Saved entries

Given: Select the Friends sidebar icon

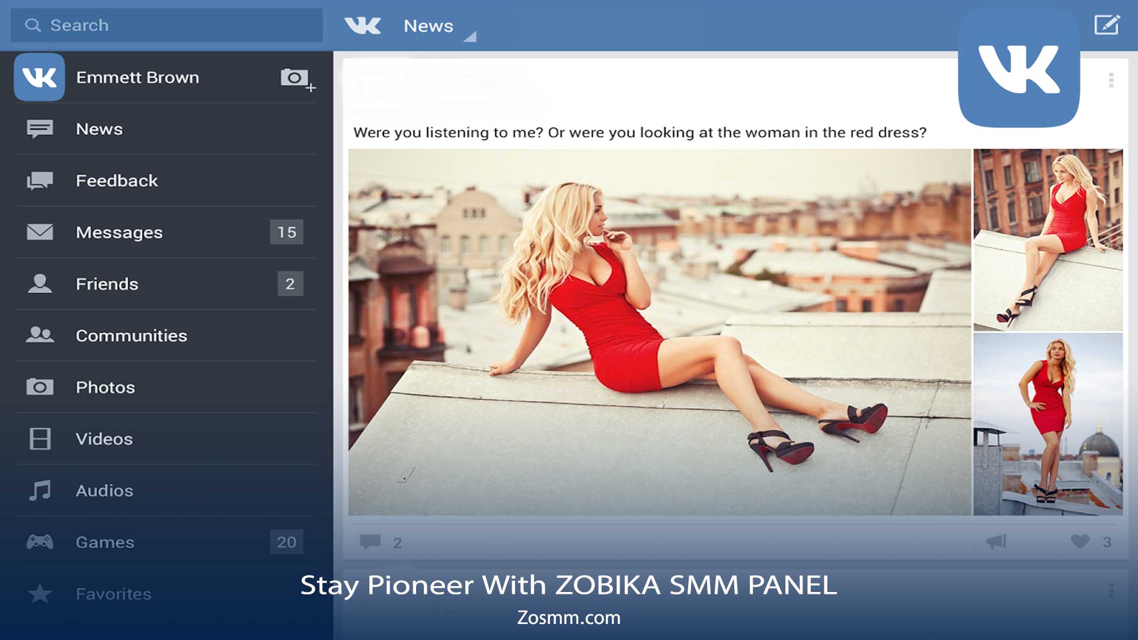Looking at the screenshot, I should (39, 283).
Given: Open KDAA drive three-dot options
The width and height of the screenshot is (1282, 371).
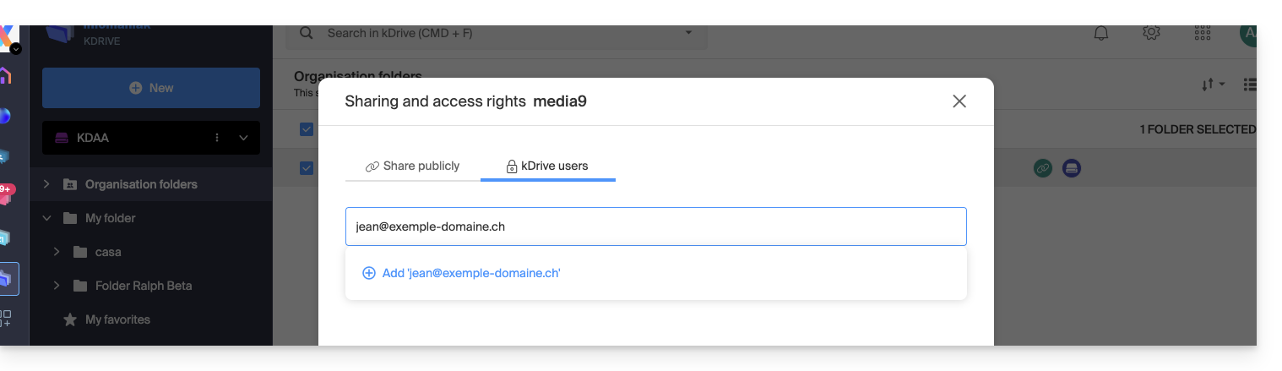Looking at the screenshot, I should point(217,138).
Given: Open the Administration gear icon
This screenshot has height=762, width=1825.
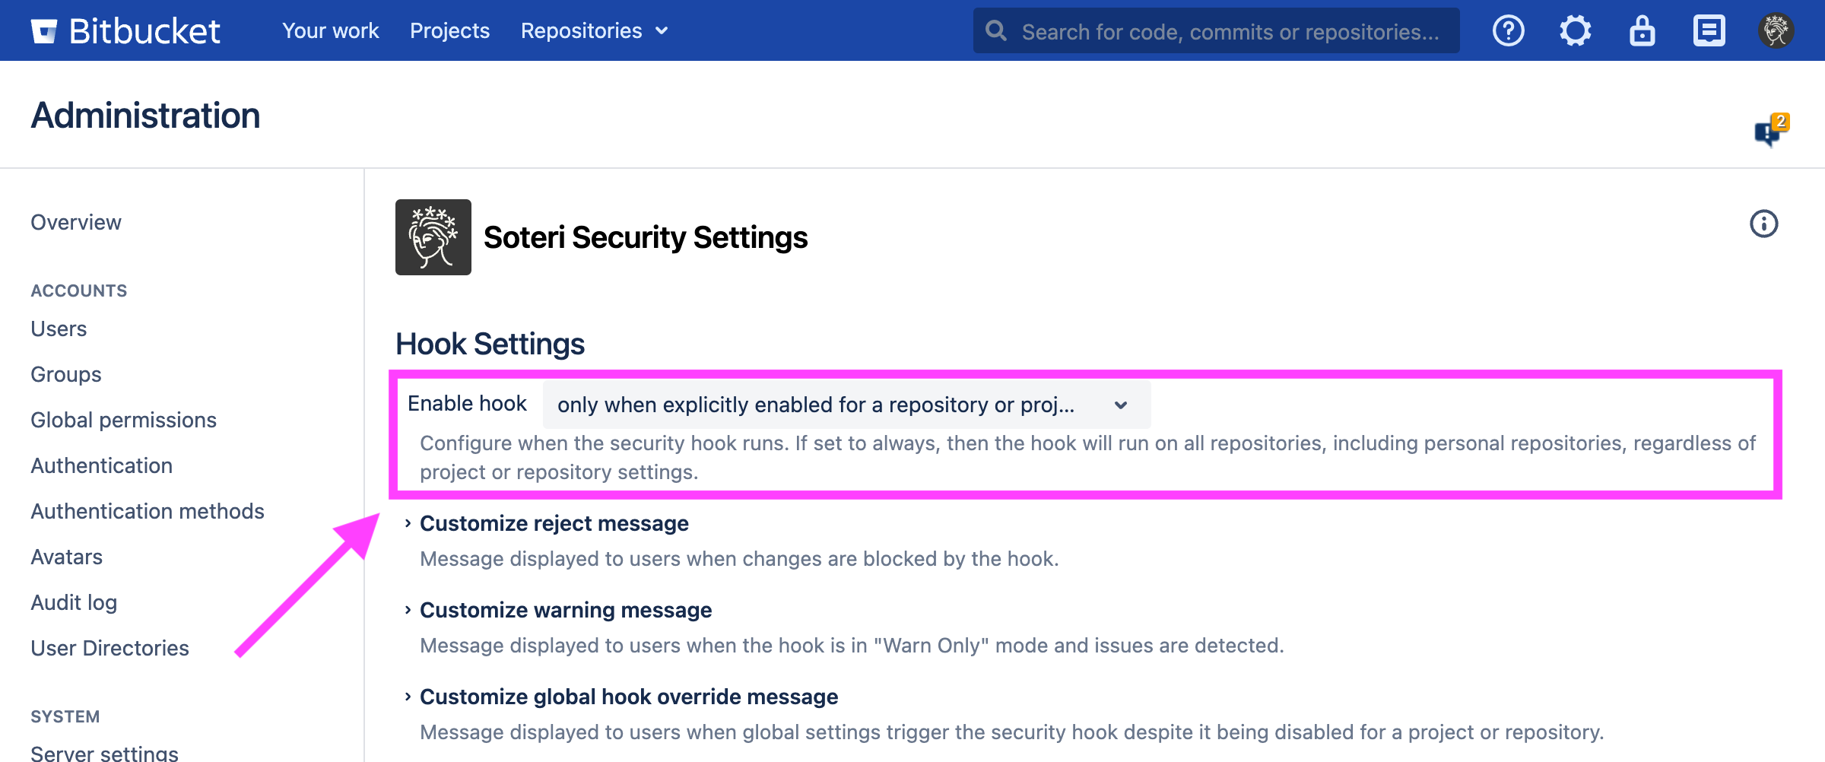Looking at the screenshot, I should click(1575, 31).
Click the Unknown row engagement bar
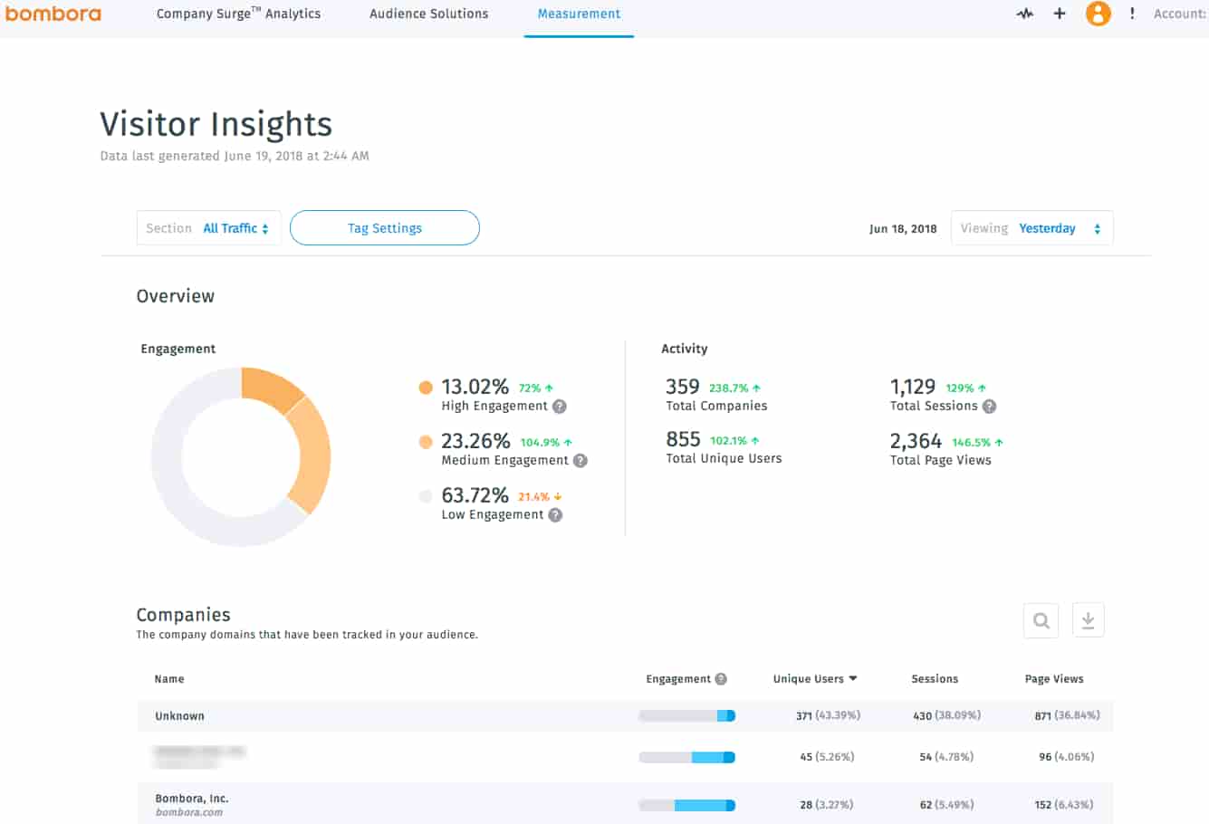 (686, 716)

**WORK INSTRUCTION**
Output each record exactly as it appears, but not the pictures.

**RESULT OF THE TASK**
Given: Select the Friends sidebar icon

Looking at the screenshot, I should (39, 283).
Given: Open KDAA drive three-dot options
The width and height of the screenshot is (1282, 371).
Looking at the screenshot, I should point(217,138).
Given: Open the Administration gear icon
This screenshot has height=762, width=1825.
Looking at the screenshot, I should click(1575, 31).
Click the Unknown row engagement bar
 (686, 716)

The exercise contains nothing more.